REQUIRED ACTIONS:
- A) According to the geography glossary, which band of latitude is called the higher latitudes?
- B) Resume the geography glossary after its last entry. Add further terms in the same arrow-and-definition format.


→ Higher Latitudes: The area between 60° to 90° latitude in both the hemispheres is called higher latitudes.

→ Torrid/Tropical Zone: Part of the Earth located between the tropics on either side of the equator. In this zone, except for a few months of the year, the sun rays shine almost vertically.

→ Tropic of Cancer: (23 1/2°) Northern latitude circle. In the northern hemisphere, this is the final boundary of the horizontal position of the Sun, above which, the sun’s rays never fall vertically. Only on one day June 21, the sun rays fall vertically on the tropic of cancer.

→ Tropic of Capricorn: 23° 32′ (approximately 23° 30′) southern latitude. This is the southernmost border, below which, the sun rays never fall vertically. Only on one day in the year (22nd December) the sun shines vertically oyer the Tropic of Capricorn.

→ Arctic Circle: 66° 30′ Northern latitude circle. Due to the axial tilt of the Earth, in the event of maximum leaning towards the north, there is no sunset on the Arctic Circle for one day, and in the event of more inclination towards the south, there is no sunrise for one day.

→ Antarctic Circle: (66 1/2°) Southern latitude circle. Due to the inclination of the axis of the Earth, there is no sunset on the Antarctic circle during the summer solstice of the southern hemisphere, and there is no sunrise during the winter solstice.

→ Isotherm: The line displayed on the map which joins the places with the same temperature at a particular time, or places with the same average temperature over a given time period. In Geography, often those isotherms are used, which are drawn to the places with the same average monthly temperature.

→ Normal lapse rate: There is an average rate of change in temperature of the air, without the inclusion any additional heat in the air as we go high up above the sea level, which is called normal lapse rate or environmental temperature lapse rate.

→ Inversion of temperature: The tendency or process of increase in temperature instead of decrease along with increase in height from the surface.

→ Glaciation: This is an extensive process in which glaciers or ice sheets expand on the ground due to temperature getting excessively less due to climate change. This process occurs in various ice ages.

→ Inter-mountain Valley : The valleys found between two or more mountains.

→ Settlement: Group of man-made houses on the surface of earth. The house of residence can be of any kind, from the grass-mud cottage to a large building made of brick, stone and concrete.

Dataset entries
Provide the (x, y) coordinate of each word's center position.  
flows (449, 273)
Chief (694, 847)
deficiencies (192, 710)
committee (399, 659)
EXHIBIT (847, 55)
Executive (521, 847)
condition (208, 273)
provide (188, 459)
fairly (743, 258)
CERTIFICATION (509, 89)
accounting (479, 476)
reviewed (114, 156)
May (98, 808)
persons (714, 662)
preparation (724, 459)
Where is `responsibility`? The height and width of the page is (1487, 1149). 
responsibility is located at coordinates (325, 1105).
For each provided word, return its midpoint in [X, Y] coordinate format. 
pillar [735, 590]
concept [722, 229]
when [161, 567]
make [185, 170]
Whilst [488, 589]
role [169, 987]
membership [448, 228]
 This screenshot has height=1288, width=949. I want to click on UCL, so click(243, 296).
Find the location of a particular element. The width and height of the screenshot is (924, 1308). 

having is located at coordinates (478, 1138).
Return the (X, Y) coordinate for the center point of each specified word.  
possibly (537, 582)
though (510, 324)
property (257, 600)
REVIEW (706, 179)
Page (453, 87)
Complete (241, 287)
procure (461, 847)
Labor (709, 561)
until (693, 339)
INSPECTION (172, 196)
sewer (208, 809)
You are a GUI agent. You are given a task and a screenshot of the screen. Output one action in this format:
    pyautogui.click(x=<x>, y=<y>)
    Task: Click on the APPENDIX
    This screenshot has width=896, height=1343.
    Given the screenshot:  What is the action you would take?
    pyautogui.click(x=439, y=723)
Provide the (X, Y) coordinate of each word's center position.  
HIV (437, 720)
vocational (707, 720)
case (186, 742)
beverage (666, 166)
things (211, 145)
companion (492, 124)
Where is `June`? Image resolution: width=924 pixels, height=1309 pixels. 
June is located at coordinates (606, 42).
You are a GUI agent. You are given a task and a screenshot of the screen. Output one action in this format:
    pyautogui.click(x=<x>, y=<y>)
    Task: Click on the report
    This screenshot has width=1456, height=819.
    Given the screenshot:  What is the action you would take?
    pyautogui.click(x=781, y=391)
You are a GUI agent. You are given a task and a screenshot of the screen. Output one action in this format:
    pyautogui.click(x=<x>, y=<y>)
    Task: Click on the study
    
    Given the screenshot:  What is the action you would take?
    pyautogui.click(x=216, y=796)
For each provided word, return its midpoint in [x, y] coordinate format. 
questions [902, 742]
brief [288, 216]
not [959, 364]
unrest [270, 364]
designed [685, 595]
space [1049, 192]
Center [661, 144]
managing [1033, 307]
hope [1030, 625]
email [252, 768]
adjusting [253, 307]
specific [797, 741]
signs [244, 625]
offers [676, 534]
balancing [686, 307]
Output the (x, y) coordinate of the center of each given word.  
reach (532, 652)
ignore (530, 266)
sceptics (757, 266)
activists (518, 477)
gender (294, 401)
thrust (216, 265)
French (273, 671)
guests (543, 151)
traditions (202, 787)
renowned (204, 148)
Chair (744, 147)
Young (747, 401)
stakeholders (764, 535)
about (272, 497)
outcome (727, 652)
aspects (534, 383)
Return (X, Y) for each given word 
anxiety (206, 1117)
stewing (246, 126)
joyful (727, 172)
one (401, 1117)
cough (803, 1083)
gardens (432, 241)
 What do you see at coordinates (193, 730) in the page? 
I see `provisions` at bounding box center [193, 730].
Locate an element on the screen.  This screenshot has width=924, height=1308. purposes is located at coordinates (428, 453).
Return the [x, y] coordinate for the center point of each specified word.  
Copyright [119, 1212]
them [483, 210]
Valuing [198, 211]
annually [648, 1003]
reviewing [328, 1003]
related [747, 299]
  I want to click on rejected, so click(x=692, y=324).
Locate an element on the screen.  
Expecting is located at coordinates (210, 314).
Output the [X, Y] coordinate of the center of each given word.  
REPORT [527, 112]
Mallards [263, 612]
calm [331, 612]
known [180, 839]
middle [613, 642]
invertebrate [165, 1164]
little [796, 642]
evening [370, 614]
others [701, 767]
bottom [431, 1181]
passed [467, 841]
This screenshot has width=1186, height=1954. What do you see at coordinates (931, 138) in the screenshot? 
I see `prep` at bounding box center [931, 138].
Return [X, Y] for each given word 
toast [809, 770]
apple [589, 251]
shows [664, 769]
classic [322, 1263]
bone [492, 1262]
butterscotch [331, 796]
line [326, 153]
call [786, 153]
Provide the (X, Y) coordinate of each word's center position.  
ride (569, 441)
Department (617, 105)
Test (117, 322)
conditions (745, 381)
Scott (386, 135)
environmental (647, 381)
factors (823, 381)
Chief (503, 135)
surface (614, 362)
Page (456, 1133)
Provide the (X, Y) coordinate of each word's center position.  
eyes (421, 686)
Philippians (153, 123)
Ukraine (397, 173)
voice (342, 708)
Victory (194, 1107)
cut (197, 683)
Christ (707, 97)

ANSWERS TO EACH TASK:
- A) The area between 60° and 90° latitude in both hemispheres.

- B)
→ Sirrocco: The hot, dry and sandy-wind which evolves from the Sahara Desert and proceeds to the north, which crosses the Mediterranean Sea and enters the coastal countries of Italy, Spain etc. This is a suddenly blowing short-term wind, which sustains for one or two days.

→ Chinook: In North America, the southern-western and hot wind blowing through the eastern slope of the Rocky Mountains is called Chinook. This south-western wind crosses down the Rocky Mountains and heats the Western plains.

→ Loo: In northern India, the hot summer winds blow in the form of a hot wave in the direction of west to east. These winds often blow for two or three times in the month of May-June, which last for 2-3 weeks.

→ Absorption: The process of absorption of insolation by various gases, flora, water vapour etc. present on the atmosphere is called absorption.

→ Albedo: A fraction of all the solar radiation falling on a some cosmic or celestial body or the Earth, which is reflected and reaches the space again. It is expressed in decimal or percentage.

→ Terrestrial Radiation: Radiation of insolation heat received by earth through long waves. As a result of this, the lower part of the atmosphere gets heated.

→ Scattering: The atmosphere is composed of microscopic particles of air molecules, water vapour and dust particles. The short waves of solar energy are dispersed in every direction by these molecules or particles, and this process is called scattering.

→ Convection: The transmission of energy from one point to another by actual movement of molecules themselves in a liquid or gas. When a liquid substance is heated in its lower part, it spreads in it and decreases the density, causing the hot part to rise and the cool part reaches at its place causing a convection current. Thus, through this process, the entire liquid substance gets heated up.